→ TO DO:
Which lines of the entries contain the string "Service"? Copy each of them.

____ DATA PROVIDED

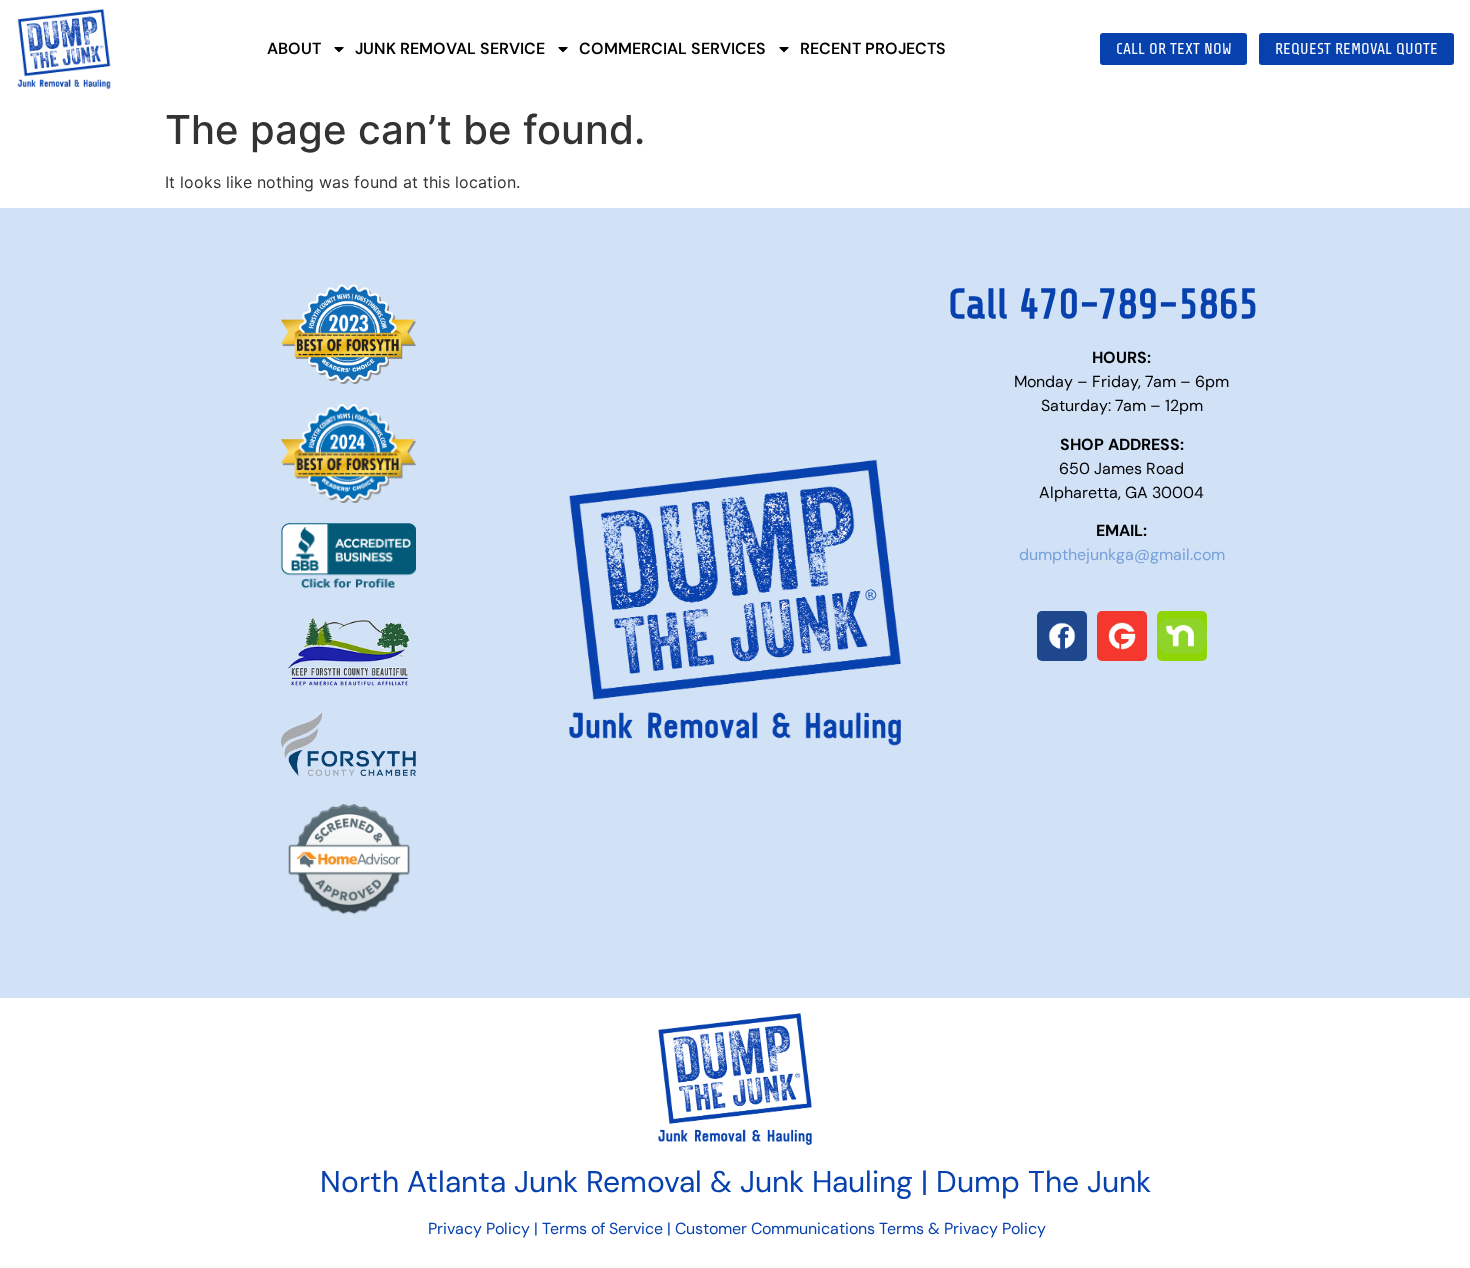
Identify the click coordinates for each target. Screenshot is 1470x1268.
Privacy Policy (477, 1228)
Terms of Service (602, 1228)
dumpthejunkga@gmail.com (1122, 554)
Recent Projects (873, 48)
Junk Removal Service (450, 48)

________

→ SOLUTION BELOW:
Terms of Service (602, 1228)
Junk Removal Service (450, 48)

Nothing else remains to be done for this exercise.